Merida Sussex has a unique perspective on both sides at the negotiating table. She has seen the world many times over as lead singer in the celebrated Australian act The Paradise Motel, and in her capacity as managing director of the award-winning indie label Stolen Recordings. Quality, fairness and transparency is at the heart of everything she does.

Sussex, a board member of Merlin, the independents’ digital rights agency, will share her deep knowledge on music, the indie landscape, and a new blockchain project when she speaks next week at the second annual Indie-Con summit in Adelaide. TIO caught up for a pre-conference chat.

You’re part of a select group of artists who’ve made a successful leap into the label world. Why did you get involved in the “industry” side and what’s your mantra?

I was already in the industry and as an artist that recorded our own materiel and created our own art work we were only one step away from being a label. So we thought, let’s just have a try. So Stolen is an artist-owned label, it then just grew and grew to release other people’s music as well.

Our manifesto is: let’s work together to put out the best music we can. We strongly believe in transparency and fairness. All our dealings and transactions reflect that.

Have you had a mentor or did you learn as you went and applied your knowledge to the label and publishing business? How did you figure it all out?

We were lucky to work with Chris Morrison, an amazing manager, and Andy Heath from Beggars Music.

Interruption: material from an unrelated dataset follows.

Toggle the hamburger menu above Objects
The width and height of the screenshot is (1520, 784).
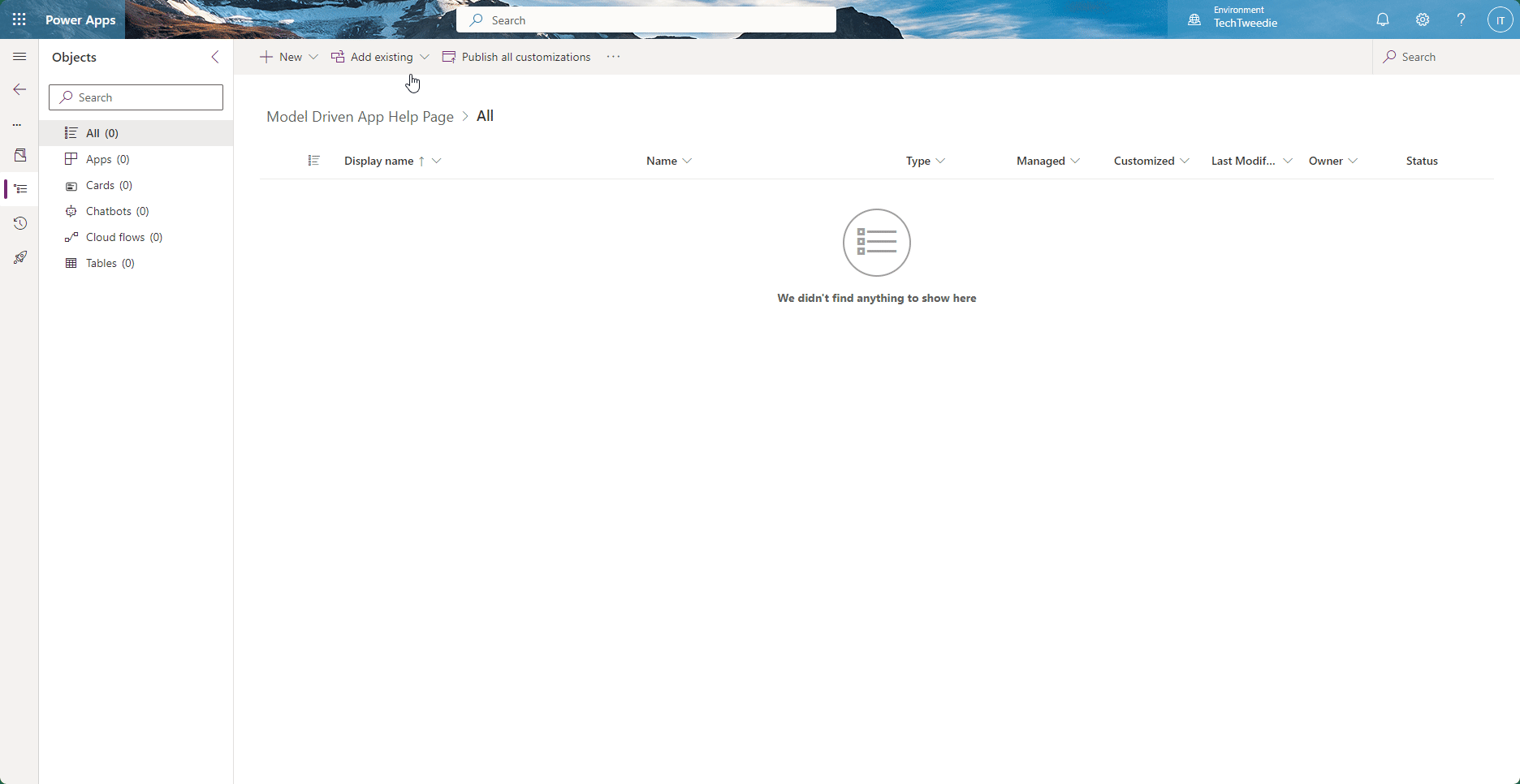pos(19,57)
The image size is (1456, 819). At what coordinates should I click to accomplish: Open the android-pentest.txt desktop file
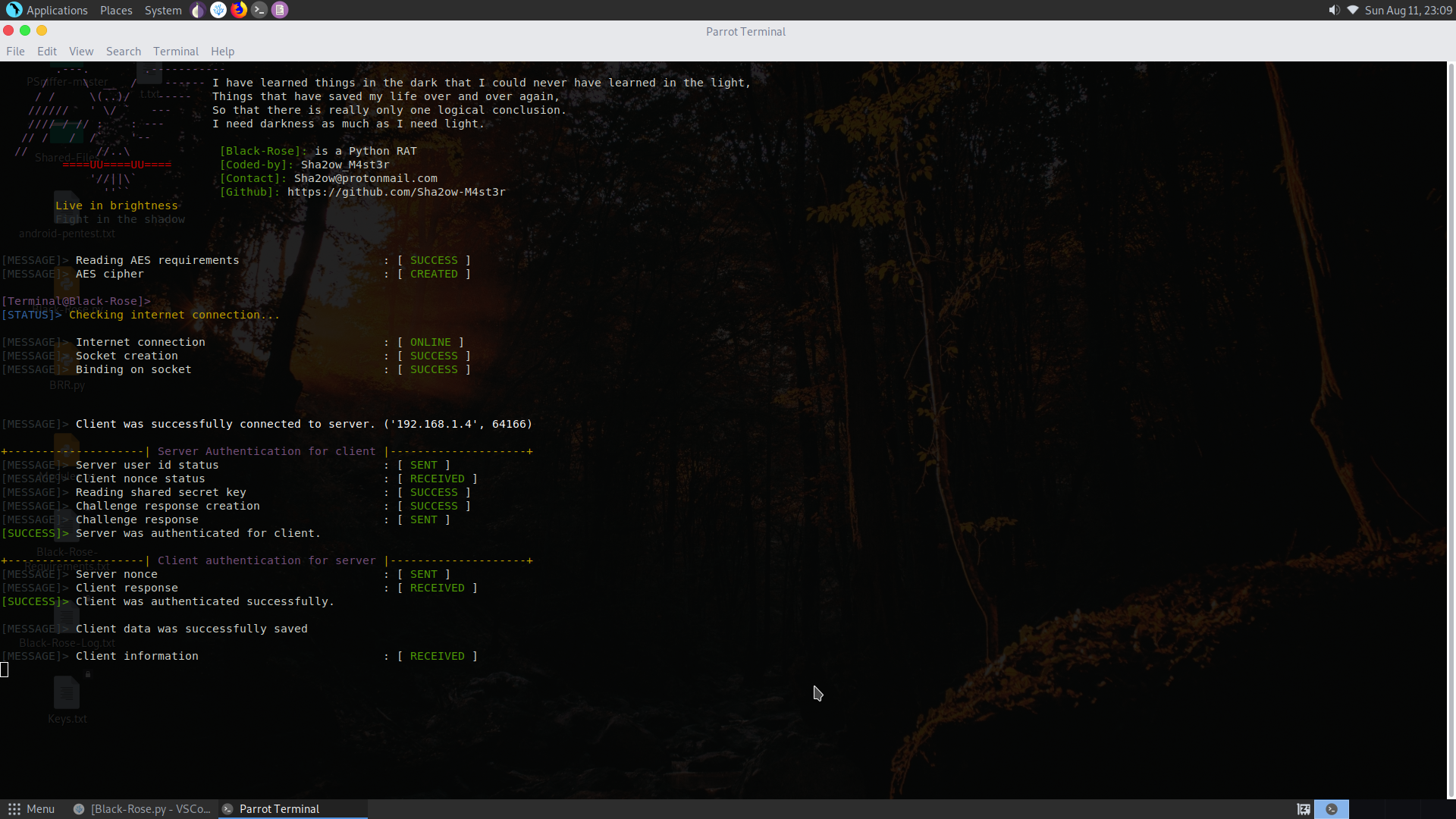tap(67, 216)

I was then on the AIM board with Alison Wenham and she is an incredible inspiration and source of knowledge. We also joined Merlin quite early on. (Bella Union chief and Cocteau Twins co-founder) Simon Raymonde is great too. I’d often have long chats with him getting advice.

When we started, in 2005, we knew nothing and we just had to find out as we went along. Make those mistakes, take those risks and sometimes find better ways to do things.

What are the biggest challenges facing indies right now? And artists?

Transitioning digital process from their current analogue form, so the music industry is optimised to work seamlessly with the music online. So data and transactions are transparent, fair, accurate and immediate. The technology is there, it just needs to be put into practice.

And trying to protect copyright in the face of YouTube‘s value gap and political apathy in some countries.

Of course both those challenges are also the biggest potential opportunities.

You made the jump from Australia to London. It’s a huge adjustment, I know. What are some of the lessons you’ve learned which Aussie artists and professionals ought to know?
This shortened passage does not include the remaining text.